- _TASK TO CARRY OUT_:
Print exactly the lines that run from the one containing "Instruction: Open 'Be" to the final line of the data, both included, and print none of the pictures.

- _DATA EXTRACT_:
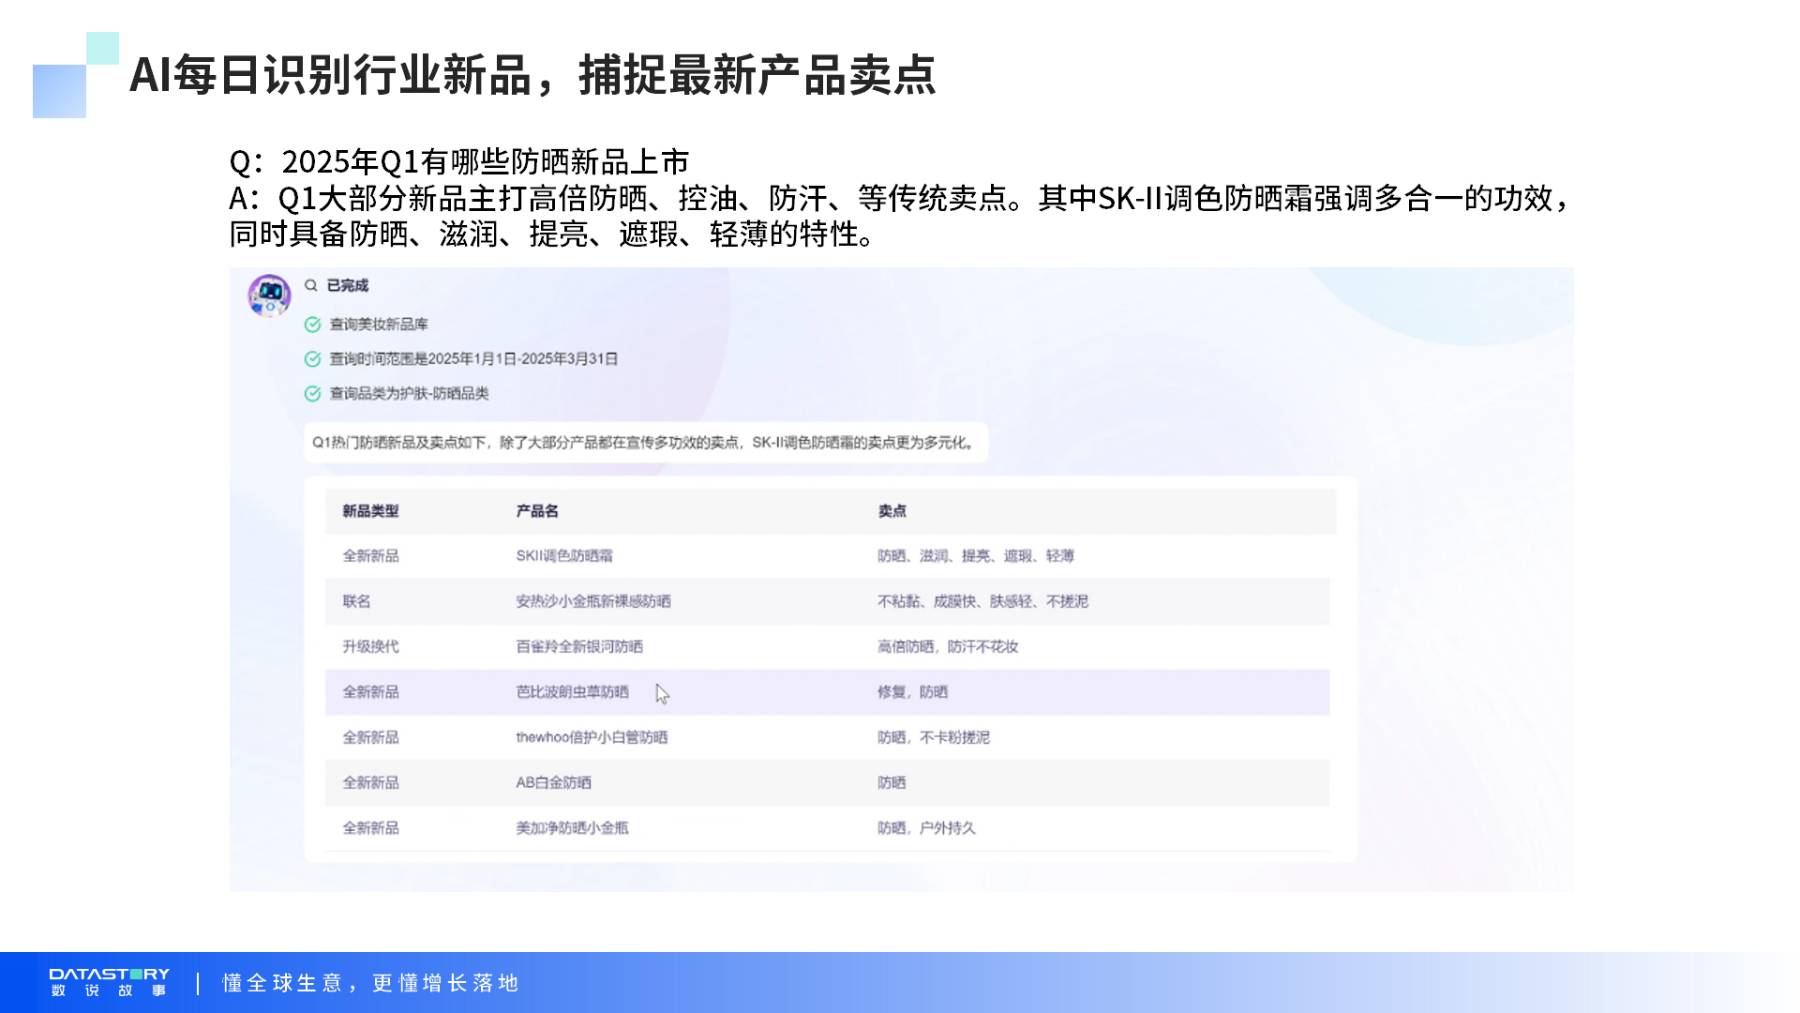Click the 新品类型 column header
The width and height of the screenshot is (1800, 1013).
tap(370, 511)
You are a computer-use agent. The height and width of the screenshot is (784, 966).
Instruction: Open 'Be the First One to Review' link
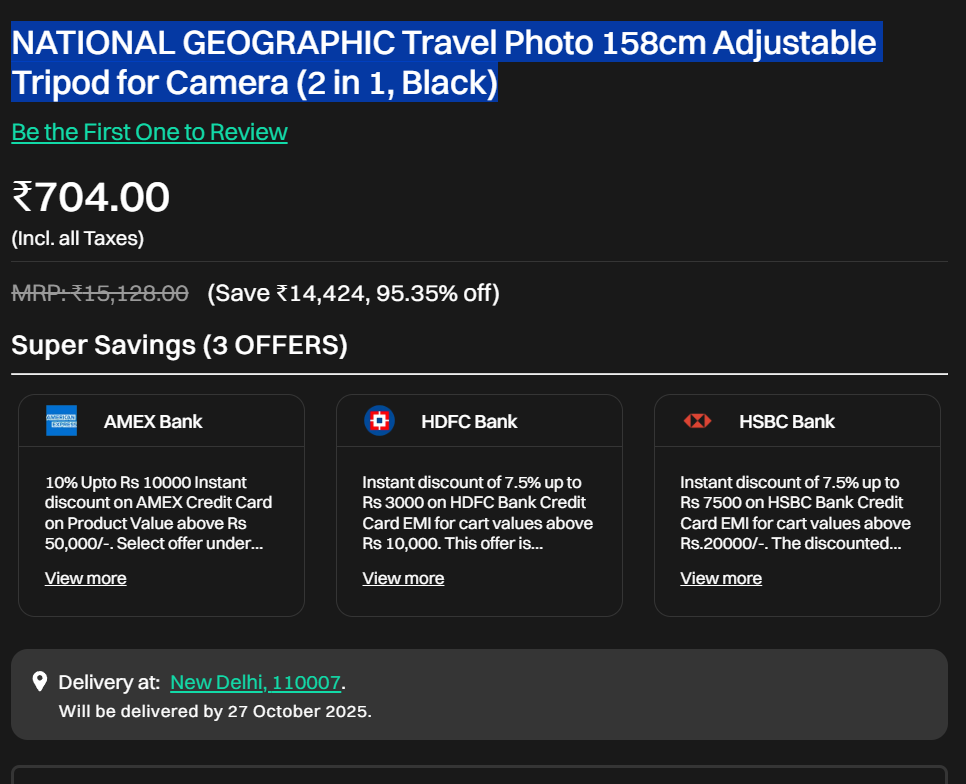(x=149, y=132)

- _SOLUTION_:
Instruction: Open 'Be the First One to Review' link
(x=149, y=132)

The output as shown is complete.